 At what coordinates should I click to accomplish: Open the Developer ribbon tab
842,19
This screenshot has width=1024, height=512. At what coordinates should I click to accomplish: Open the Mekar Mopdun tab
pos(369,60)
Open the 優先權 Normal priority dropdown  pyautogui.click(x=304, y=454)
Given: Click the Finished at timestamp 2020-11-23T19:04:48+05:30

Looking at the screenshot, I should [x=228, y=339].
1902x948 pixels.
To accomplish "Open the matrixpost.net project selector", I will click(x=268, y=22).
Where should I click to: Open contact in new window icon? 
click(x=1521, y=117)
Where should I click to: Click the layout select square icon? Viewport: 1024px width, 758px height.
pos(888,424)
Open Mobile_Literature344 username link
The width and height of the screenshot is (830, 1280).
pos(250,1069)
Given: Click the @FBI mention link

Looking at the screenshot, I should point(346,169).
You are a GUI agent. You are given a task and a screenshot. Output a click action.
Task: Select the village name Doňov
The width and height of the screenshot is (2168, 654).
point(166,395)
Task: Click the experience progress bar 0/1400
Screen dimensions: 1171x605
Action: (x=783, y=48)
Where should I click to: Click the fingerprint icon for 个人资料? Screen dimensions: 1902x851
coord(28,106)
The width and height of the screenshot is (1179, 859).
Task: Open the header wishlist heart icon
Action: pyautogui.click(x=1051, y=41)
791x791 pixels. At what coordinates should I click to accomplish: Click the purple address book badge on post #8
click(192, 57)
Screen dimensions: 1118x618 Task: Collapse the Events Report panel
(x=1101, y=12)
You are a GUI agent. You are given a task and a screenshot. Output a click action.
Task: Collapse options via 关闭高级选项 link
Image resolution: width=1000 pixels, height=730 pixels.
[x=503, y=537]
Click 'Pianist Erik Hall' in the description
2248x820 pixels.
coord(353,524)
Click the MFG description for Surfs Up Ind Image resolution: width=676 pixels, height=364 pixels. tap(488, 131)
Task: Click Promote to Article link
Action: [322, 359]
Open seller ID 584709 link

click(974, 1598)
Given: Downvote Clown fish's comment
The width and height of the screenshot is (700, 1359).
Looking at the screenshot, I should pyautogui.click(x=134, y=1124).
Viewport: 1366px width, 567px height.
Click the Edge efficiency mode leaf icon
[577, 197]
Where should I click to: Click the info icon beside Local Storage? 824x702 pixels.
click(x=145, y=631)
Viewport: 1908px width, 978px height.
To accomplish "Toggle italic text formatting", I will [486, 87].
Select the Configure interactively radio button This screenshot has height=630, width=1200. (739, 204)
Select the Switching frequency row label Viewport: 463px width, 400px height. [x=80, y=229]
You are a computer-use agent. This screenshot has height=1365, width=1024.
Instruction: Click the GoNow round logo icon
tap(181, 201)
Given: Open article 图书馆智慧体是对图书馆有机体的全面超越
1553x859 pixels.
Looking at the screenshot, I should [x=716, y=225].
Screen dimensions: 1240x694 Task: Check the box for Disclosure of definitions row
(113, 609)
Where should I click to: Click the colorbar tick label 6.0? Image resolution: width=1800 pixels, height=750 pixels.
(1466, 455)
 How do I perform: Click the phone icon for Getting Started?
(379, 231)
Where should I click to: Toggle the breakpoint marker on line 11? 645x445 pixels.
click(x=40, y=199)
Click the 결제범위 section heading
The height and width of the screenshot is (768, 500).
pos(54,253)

• **YOUR GOAL**
Line by line, transcribe the material above exactly.

• **TASK RESULT**
 At what coordinates should I click to accomplish: Open the Developer ribbon tab
842,19
This screenshot has width=1024, height=512. At what coordinates should I click to accomplish: Open the Mekar Mopdun tab
pos(369,60)
Open the 優先權 Normal priority dropdown  pyautogui.click(x=304, y=454)
Given: Click the Finished at timestamp 2020-11-23T19:04:48+05:30

Looking at the screenshot, I should [x=228, y=339].
1902x948 pixels.
To accomplish "Open the matrixpost.net project selector", I will click(x=268, y=22).
Where should I click to: Open contact in new window icon? 
click(x=1521, y=117)
Where should I click to: Click the layout select square icon? Viewport: 1024px width, 758px height.
pos(888,424)
Open Mobile_Literature344 username link
The width and height of the screenshot is (830, 1280).
pos(250,1069)
Given: Click the @FBI mention link

Looking at the screenshot, I should point(346,169).
You are a GUI agent. You are given a task and a screenshot. Output a click action.
Task: Select the village name Doňov
The width and height of the screenshot is (2168, 654).
point(166,395)
Task: Click the experience progress bar 0/1400
Screen dimensions: 1171x605
Action: (x=783, y=48)
Where should I click to: Click the fingerprint icon for 个人资料? Screen dimensions: 1902x851
coord(28,106)
The width and height of the screenshot is (1179, 859).
Task: Open the header wishlist heart icon
Action: pyautogui.click(x=1051, y=41)
791x791 pixels. At what coordinates should I click to accomplish: Click the purple address book badge on post #8
click(192, 57)
Screen dimensions: 1118x618 Task: Collapse the Events Report panel
(x=1101, y=12)
You are a GUI agent. You are given a task and a screenshot. Output a click action.
Task: Collapse options via 关闭高级选项 link
Image resolution: width=1000 pixels, height=730 pixels.
[x=503, y=537]
Click 'Pianist Erik Hall' in the description
2248x820 pixels.
coord(353,524)
Click the MFG description for Surfs Up Ind Image resolution: width=676 pixels, height=364 pixels. tap(488, 131)
Task: Click Promote to Article link
Action: [322, 359]
Open seller ID 584709 link

click(974, 1598)
Given: Downvote Clown fish's comment
The width and height of the screenshot is (700, 1359).
Looking at the screenshot, I should pyautogui.click(x=134, y=1124).
Viewport: 1366px width, 567px height.
Click the Edge efficiency mode leaf icon
[577, 197]
Where should I click to: Click the info icon beside Local Storage? 824x702 pixels.
click(x=145, y=631)
Viewport: 1908px width, 978px height.
To accomplish "Toggle italic text formatting", I will [486, 87].
Select the Configure interactively radio button This screenshot has height=630, width=1200. (739, 204)
Select the Switching frequency row label Viewport: 463px width, 400px height. [x=80, y=229]
You are a computer-use agent. This screenshot has height=1365, width=1024.
Instruction: Click the GoNow round logo icon
tap(181, 201)
Given: Open article 图书馆智慧体是对图书馆有机体的全面超越
1553x859 pixels.
Looking at the screenshot, I should [x=716, y=225].
Screen dimensions: 1240x694 Task: Check the box for Disclosure of definitions row
(113, 609)
Where should I click to: Click the colorbar tick label 6.0? Image resolution: width=1800 pixels, height=750 pixels.
(1466, 455)
 How do I perform: Click the phone icon for Getting Started?
(379, 231)
Where should I click to: Toggle the breakpoint marker on line 11? 645x445 pixels.
click(x=40, y=199)
Click the 결제범위 section heading
The height and width of the screenshot is (768, 500).
pos(54,253)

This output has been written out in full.